■ **PROBLEM STATEMENT**: Set out all the rows below as a Markdown table with two columns: n for the row number and Text for the row. Leave out the blank rows.

■ **DATA IN THIS EXERCISE**:
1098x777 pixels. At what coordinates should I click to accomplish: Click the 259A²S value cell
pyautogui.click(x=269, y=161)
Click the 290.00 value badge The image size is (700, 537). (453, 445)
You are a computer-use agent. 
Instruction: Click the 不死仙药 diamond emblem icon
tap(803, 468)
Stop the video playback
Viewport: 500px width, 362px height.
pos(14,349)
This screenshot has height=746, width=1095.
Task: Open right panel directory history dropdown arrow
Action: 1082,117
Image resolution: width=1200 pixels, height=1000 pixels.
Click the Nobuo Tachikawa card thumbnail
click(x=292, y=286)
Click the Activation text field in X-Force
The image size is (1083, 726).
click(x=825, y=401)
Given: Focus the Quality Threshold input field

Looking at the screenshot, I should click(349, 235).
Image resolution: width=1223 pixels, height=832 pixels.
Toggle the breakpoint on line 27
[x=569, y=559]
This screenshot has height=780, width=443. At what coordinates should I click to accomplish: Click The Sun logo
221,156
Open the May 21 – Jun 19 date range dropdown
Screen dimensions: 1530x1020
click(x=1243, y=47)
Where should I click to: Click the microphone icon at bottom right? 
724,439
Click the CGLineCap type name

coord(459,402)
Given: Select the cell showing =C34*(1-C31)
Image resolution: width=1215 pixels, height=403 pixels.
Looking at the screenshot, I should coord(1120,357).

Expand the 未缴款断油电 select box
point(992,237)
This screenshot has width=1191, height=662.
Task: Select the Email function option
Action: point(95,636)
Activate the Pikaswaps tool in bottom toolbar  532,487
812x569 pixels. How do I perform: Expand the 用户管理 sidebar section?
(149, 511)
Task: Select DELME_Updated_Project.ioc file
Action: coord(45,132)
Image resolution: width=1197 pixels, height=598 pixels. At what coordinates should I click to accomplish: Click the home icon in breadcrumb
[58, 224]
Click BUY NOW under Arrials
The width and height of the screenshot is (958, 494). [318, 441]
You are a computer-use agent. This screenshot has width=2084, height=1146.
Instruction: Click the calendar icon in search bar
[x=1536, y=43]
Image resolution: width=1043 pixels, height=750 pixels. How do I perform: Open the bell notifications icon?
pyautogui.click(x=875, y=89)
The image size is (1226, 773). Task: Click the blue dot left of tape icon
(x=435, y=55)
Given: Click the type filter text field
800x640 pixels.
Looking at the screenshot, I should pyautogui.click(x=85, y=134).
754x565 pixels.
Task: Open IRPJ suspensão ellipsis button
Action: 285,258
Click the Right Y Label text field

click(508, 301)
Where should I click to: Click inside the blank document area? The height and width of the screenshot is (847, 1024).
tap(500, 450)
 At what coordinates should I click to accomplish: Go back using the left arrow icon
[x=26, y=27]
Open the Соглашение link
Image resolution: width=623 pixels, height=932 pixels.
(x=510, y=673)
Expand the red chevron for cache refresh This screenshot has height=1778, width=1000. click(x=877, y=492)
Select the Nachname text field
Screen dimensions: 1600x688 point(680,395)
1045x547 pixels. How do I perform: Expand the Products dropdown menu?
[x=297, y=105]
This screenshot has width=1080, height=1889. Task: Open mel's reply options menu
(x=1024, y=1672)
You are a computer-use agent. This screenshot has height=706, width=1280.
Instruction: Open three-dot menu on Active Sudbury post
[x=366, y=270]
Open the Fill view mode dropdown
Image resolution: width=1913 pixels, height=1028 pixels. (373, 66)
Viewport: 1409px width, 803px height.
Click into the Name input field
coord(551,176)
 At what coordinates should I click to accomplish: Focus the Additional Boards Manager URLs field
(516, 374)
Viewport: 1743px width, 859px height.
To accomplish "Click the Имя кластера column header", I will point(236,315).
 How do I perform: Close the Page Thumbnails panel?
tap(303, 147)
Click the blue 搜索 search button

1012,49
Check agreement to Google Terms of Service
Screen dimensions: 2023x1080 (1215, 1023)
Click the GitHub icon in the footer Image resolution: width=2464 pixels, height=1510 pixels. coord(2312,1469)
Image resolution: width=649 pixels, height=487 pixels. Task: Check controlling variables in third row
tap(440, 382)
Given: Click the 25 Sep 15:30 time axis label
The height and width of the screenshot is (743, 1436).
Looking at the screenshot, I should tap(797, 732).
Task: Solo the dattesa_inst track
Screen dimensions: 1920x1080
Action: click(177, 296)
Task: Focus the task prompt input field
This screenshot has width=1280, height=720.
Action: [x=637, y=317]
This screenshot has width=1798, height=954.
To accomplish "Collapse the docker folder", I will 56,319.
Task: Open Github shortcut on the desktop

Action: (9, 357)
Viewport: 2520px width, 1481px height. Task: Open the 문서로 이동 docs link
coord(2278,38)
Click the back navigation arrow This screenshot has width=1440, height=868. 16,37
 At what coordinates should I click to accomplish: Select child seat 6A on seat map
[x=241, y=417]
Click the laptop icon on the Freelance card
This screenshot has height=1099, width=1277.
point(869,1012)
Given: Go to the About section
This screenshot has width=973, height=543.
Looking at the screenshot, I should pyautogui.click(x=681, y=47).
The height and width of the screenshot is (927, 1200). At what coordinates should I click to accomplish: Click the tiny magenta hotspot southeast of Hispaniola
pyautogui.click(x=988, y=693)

■ **THE RESULT**:
| n | Text |
|---|---|
| 1 | 1098x777 pixels. At what coordinates should I click to accomplish: Click the 259A²S value cell |
| 2 | pyautogui.click(x=269, y=161) |
| 3 | Click the 290.00 value badge The image size is (700, 537). (453, 445) |
| 4 | You are a computer-use agent.  |
| 5 | Instruction: Click the 不死仙药 diamond emblem icon |
| 6 | tap(803, 468) |
| 7 | Stop the video playback |
| 8 | Viewport: 500px width, 362px height. |
| 9 | pos(14,349) |
| 10 | This screenshot has height=746, width=1095. |
| 11 | Task: Open right panel directory history dropdown arrow |
| 12 | Action: 1082,117 |
| 13 | Image resolution: width=1200 pixels, height=1000 pixels. |
| 14 | Click the Nobuo Tachikawa card thumbnail |
| 15 | click(x=292, y=286) |
| 16 | Click the Activation text field in X-Force |
| 17 | The image size is (1083, 726). |
| 18 | click(x=825, y=401) |
| 19 | Given: Focus the Quality Threshold input field |
| 20 | Looking at the screenshot, I should click(349, 235). |
| 21 | Image resolution: width=1223 pixels, height=832 pixels. |
| 22 | Toggle the breakpoint on line 27 |
| 23 | [x=569, y=559] |
| 24 | This screenshot has height=780, width=443. At what coordinates should I click to accomplish: Click The Sun logo |
| 25 | 221,156 |
| 26 | Open the May 21 – Jun 19 date range dropdown |
| 27 | Screen dimensions: 1530x1020 |
| 28 | click(x=1243, y=47) |
| 29 | Where should I click to: Click the microphone icon at bottom right?  |
| 30 | 724,439 |
| 31 | Click the CGLineCap type name |
| 32 | coord(459,402) |
| 33 | Given: Select the cell showing =C34*(1-C31) |
| 34 | Image resolution: width=1215 pixels, height=403 pixels. |
| 35 | Looking at the screenshot, I should coord(1120,357). |
| 36 | Expand the 未缴款断油电 select box |
| 37 | point(992,237) |
| 38 | This screenshot has width=1191, height=662. |
| 39 | Task: Select the Email function option |
| 40 | Action: point(95,636) |
| 41 | Activate the Pikaswaps tool in bottom toolbar  532,487 |
| 42 | 812x569 pixels. How do I perform: Expand the 用户管理 sidebar section? |
| 43 | (149, 511) |
| 44 | Task: Select DELME_Updated_Project.ioc file |
| 45 | Action: coord(45,132) |
| 46 | Image resolution: width=1197 pixels, height=598 pixels. At what coordinates should I click to accomplish: Click the home icon in breadcrumb |
| 47 | [58, 224] |
| 48 | Click BUY NOW under Arrials |
| 49 | The width and height of the screenshot is (958, 494). [318, 441] |
| 50 | You are a computer-use agent. This screenshot has width=2084, height=1146. |
| 51 | Instruction: Click the calendar icon in search bar |
| 52 | [x=1536, y=43] |
| 53 | Image resolution: width=1043 pixels, height=750 pixels. How do I perform: Open the bell notifications icon? |
| 54 | pyautogui.click(x=875, y=89) |
| 55 | The image size is (1226, 773). Task: Click the blue dot left of tape icon |
| 56 | (x=435, y=55) |
| 57 | Given: Click the type filter text field |
| 58 | 800x640 pixels. |
| 59 | Looking at the screenshot, I should pyautogui.click(x=85, y=134). |
| 60 | 754x565 pixels. |
| 61 | Task: Open IRPJ suspensão ellipsis button |
| 62 | Action: 285,258 |
| 63 | Click the Right Y Label text field |
| 64 | click(508, 301) |
| 65 | Where should I click to: Click inside the blank document area? The height and width of the screenshot is (847, 1024). |
| 66 | tap(500, 450) |
| 67 |  At what coordinates should I click to accomplish: Go back using the left arrow icon |
| 68 | [x=26, y=27] |
| 69 | Open the Соглашение link |
| 70 | Image resolution: width=623 pixels, height=932 pixels. |
| 71 | (x=510, y=673) |
| 72 | Expand the red chevron for cache refresh This screenshot has height=1778, width=1000. click(x=877, y=492) |
| 73 | Select the Nachname text field |
| 74 | Screen dimensions: 1600x688 point(680,395) |
| 75 | 1045x547 pixels. How do I perform: Expand the Products dropdown menu? |
| 76 | [x=297, y=105] |
| 77 | This screenshot has width=1080, height=1889. Task: Open mel's reply options menu |
| 78 | (x=1024, y=1672) |
| 79 | You are a computer-use agent. This screenshot has height=706, width=1280. |
| 80 | Instruction: Open three-dot menu on Active Sudbury post |
| 81 | [x=366, y=270] |
| 82 | Open the Fill view mode dropdown |
| 83 | Image resolution: width=1913 pixels, height=1028 pixels. (373, 66) |
| 84 | Viewport: 1409px width, 803px height. |
| 85 | Click into the Name input field |
| 86 | coord(551,176) |
| 87 |  At what coordinates should I click to accomplish: Focus the Additional Boards Manager URLs field |
| 88 | (516, 374) |
| 89 | Viewport: 1743px width, 859px height. |
| 90 | To accomplish "Click the Имя кластера column header", I will point(236,315). |
| 91 |  How do I perform: Close the Page Thumbnails panel? |
| 92 | tap(303, 147) |
| 93 | Click the blue 搜索 search button |
| 94 | 1012,49 |
| 95 | Check agreement to Google Terms of Service |
| 96 | Screen dimensions: 2023x1080 (1215, 1023) |
| 97 | Click the GitHub icon in the footer Image resolution: width=2464 pixels, height=1510 pixels. coord(2312,1469) |
| 98 | Image resolution: width=649 pixels, height=487 pixels. Task: Check controlling variables in third row |
| 99 | tap(440, 382) |
| 100 | Given: Click the 25 Sep 15:30 time axis label |
| 101 | The height and width of the screenshot is (743, 1436). |
| 102 | Looking at the screenshot, I should tap(797, 732). |
| 103 | Task: Solo the dattesa_inst track |
| 104 | Screen dimensions: 1920x1080 |
| 105 | Action: click(177, 296) |
| 106 | Task: Focus the task prompt input field |
| 107 | This screenshot has width=1280, height=720. |
| 108 | Action: [x=637, y=317] |
| 109 | This screenshot has width=1798, height=954. |
| 110 | To accomplish "Collapse the docker folder", I will 56,319. |
| 111 | Task: Open Github shortcut on the desktop |
| 112 | Action: (9, 357) |
| 113 | Viewport: 2520px width, 1481px height. Task: Open the 문서로 이동 docs link |
| 114 | coord(2278,38) |
| 115 | Click the back navigation arrow This screenshot has width=1440, height=868. 16,37 |
| 116 |  At what coordinates should I click to accomplish: Select child seat 6A on seat map |
| 117 | [x=241, y=417] |
| 118 | Click the laptop icon on the Freelance card |
| 119 | This screenshot has height=1099, width=1277. |
| 120 | point(869,1012) |
| 121 | Given: Go to the About section |
| 122 | This screenshot has width=973, height=543. |
| 123 | Looking at the screenshot, I should pyautogui.click(x=681, y=47). |
| 124 | The height and width of the screenshot is (927, 1200). At what coordinates should I click to accomplish: Click the tiny magenta hotspot southeast of Hispaniola |
| 125 | pyautogui.click(x=988, y=693) |